[Collected data]
* * * *

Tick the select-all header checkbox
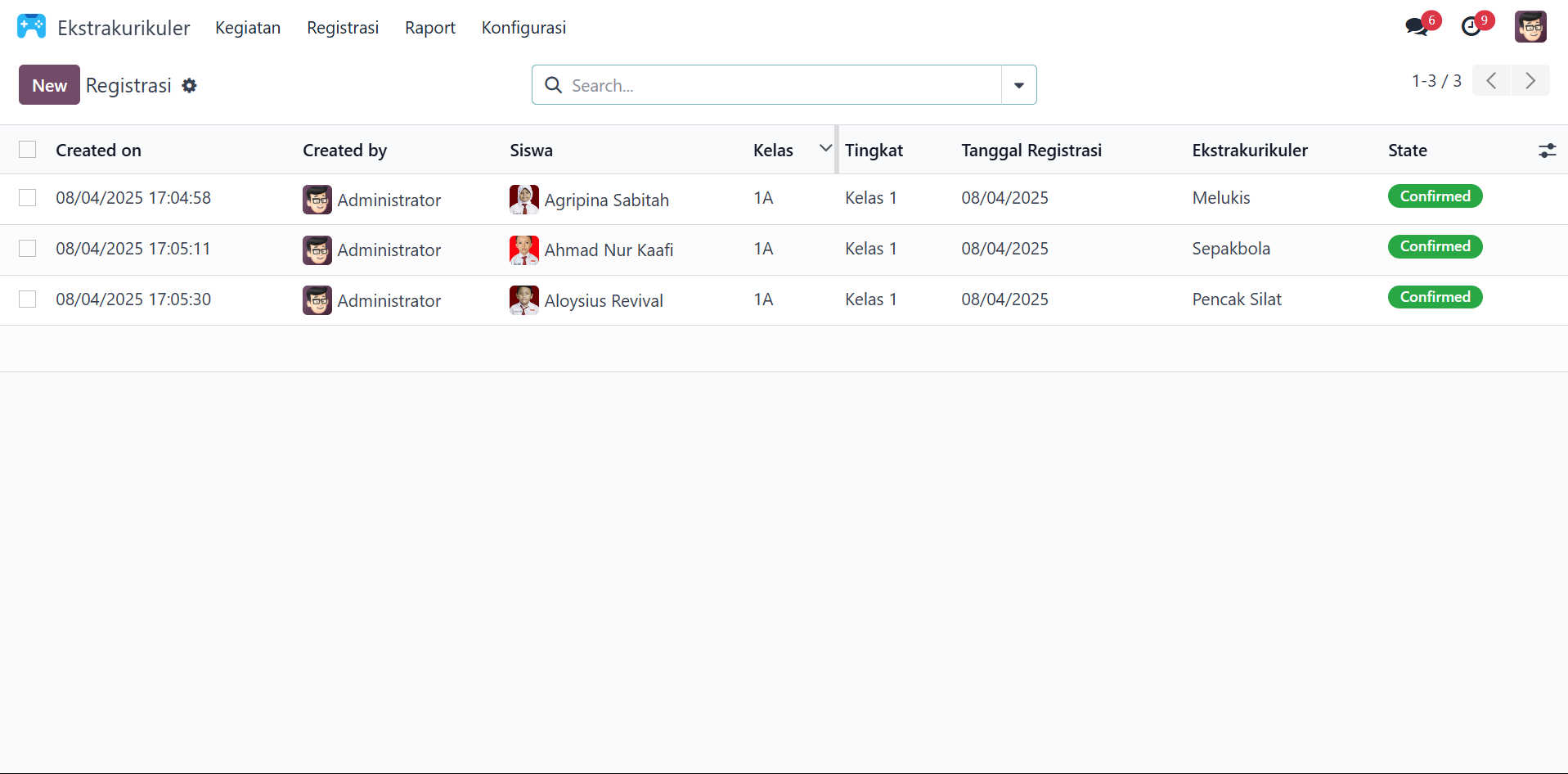Viewport: 1568px width, 774px height. (28, 150)
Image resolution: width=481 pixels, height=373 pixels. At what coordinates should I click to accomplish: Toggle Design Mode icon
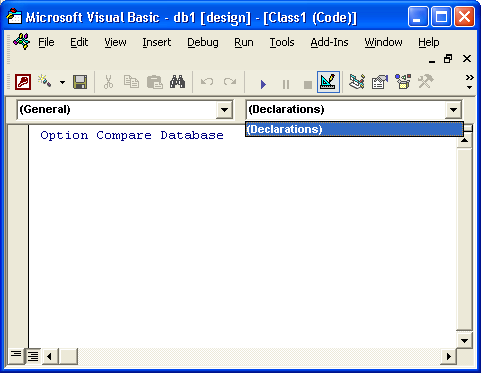pos(328,82)
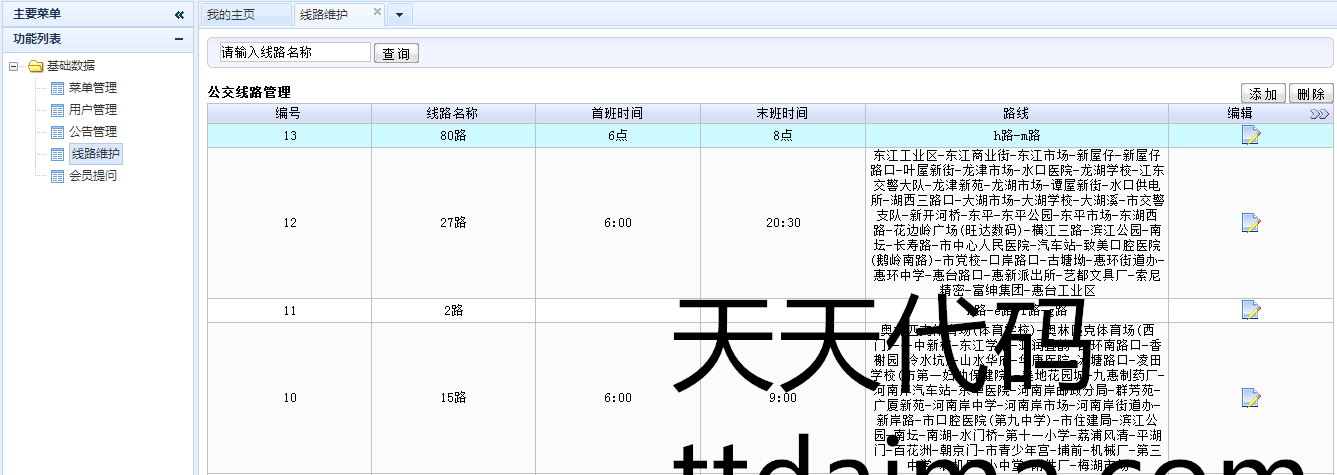Open 会员提问 in the sidebar tree
The width and height of the screenshot is (1337, 475).
tap(92, 176)
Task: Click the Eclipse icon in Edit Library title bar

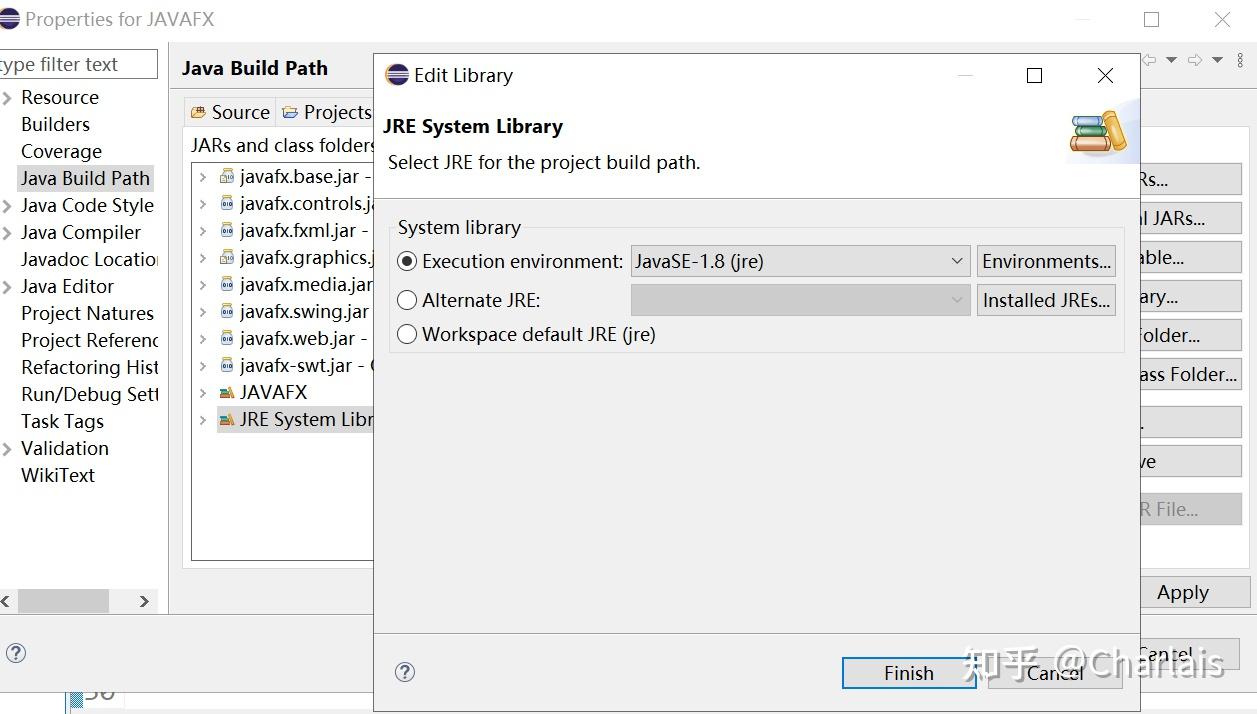Action: [x=397, y=75]
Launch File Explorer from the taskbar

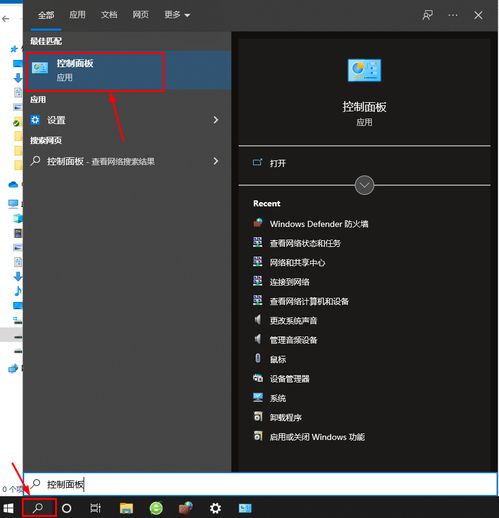(126, 508)
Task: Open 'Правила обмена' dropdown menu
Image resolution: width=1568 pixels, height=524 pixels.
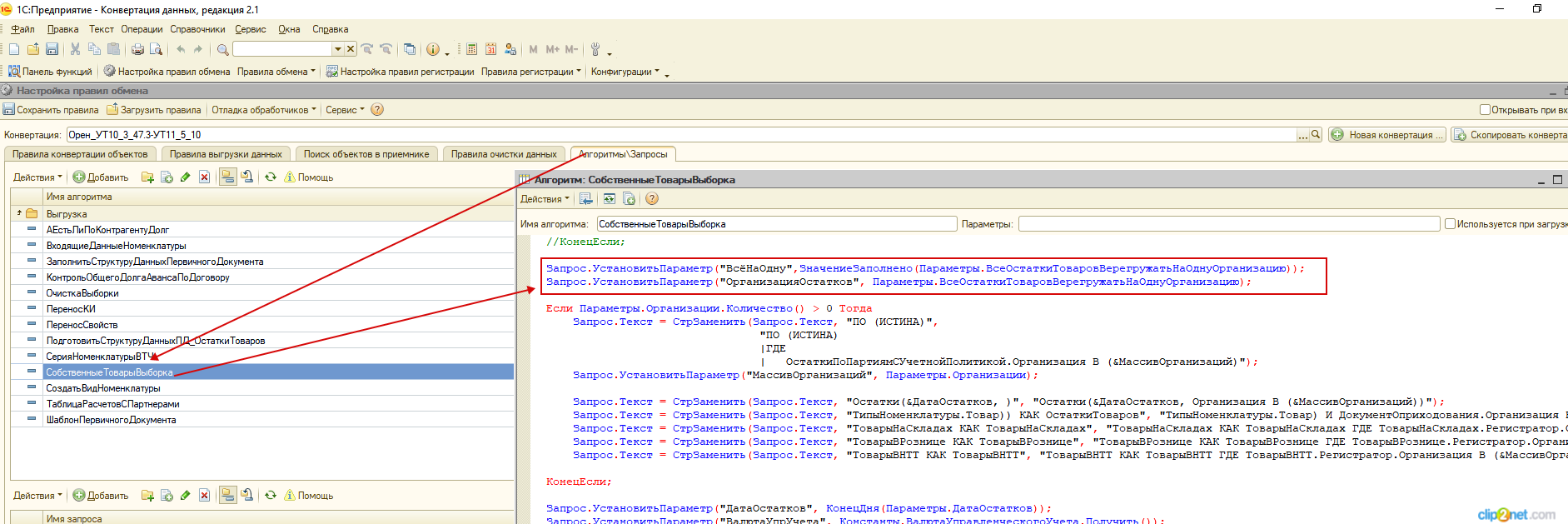Action: [276, 72]
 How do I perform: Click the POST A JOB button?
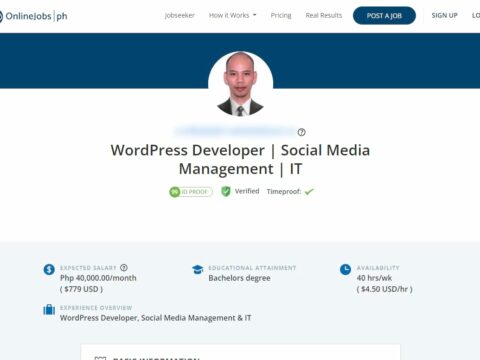coord(384,16)
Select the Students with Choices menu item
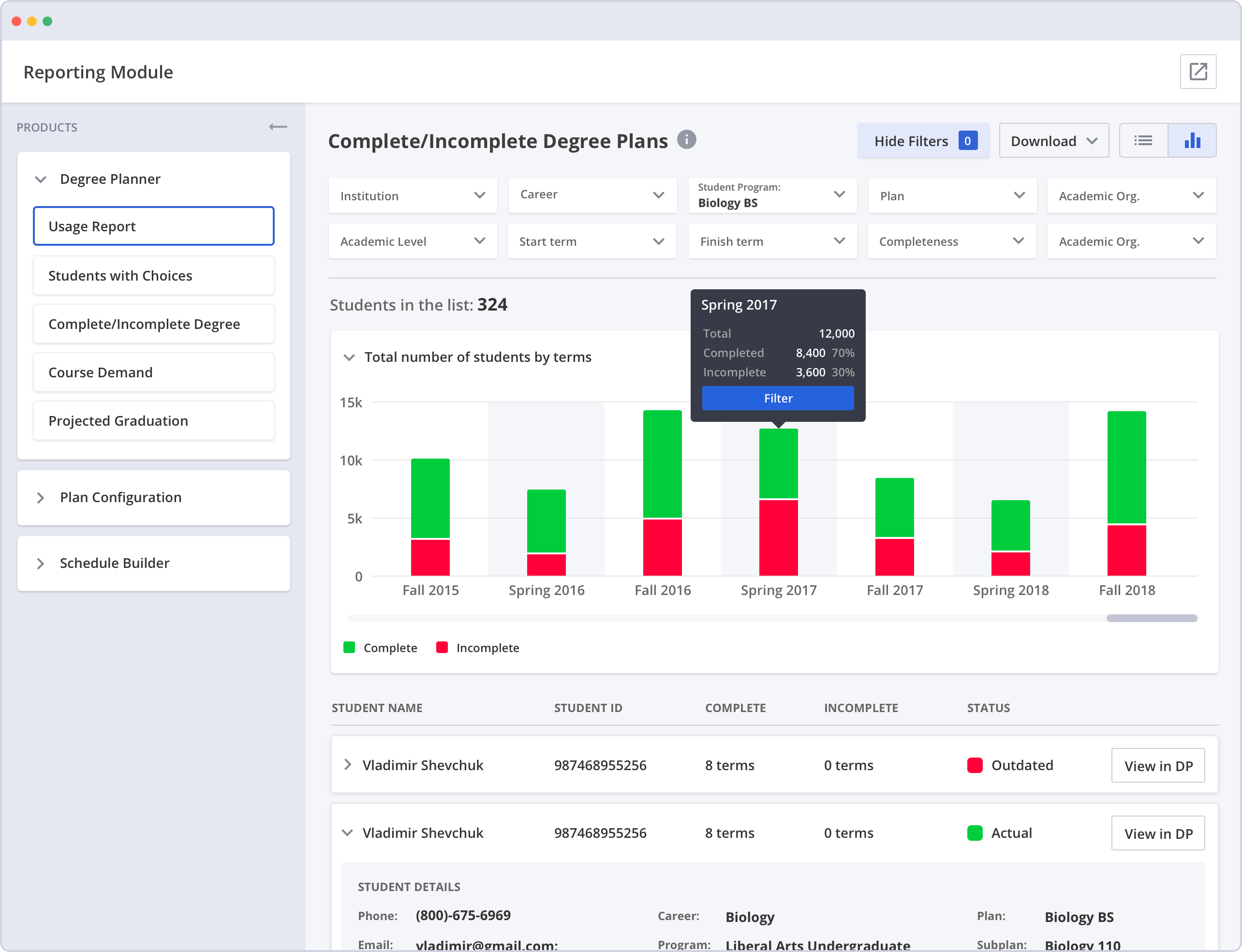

* * * *

→ Exercise details
Your reply should consist of the data, transcribed exactly, and should hold no pictures.

→ Output below
Tick the select-all header checkbox
Viewport: 1568px width, 774px height. (28, 150)
Image resolution: width=481 pixels, height=373 pixels. At what coordinates should I click to accomplish: Toggle Design Mode icon
pos(328,82)
Open 会员提问 in the sidebar tree
The width and height of the screenshot is (1337, 475).
tap(92, 176)
Task: Click the Eclipse icon in Edit Library title bar

Action: [x=397, y=75]
Launch File Explorer from the taskbar

(126, 508)
Task: Open 'Правила обмена' dropdown menu
Image resolution: width=1568 pixels, height=524 pixels.
Action: [276, 72]
 How do I perform: Click the POST A JOB button?
coord(384,16)
Select the Students with Choices menu item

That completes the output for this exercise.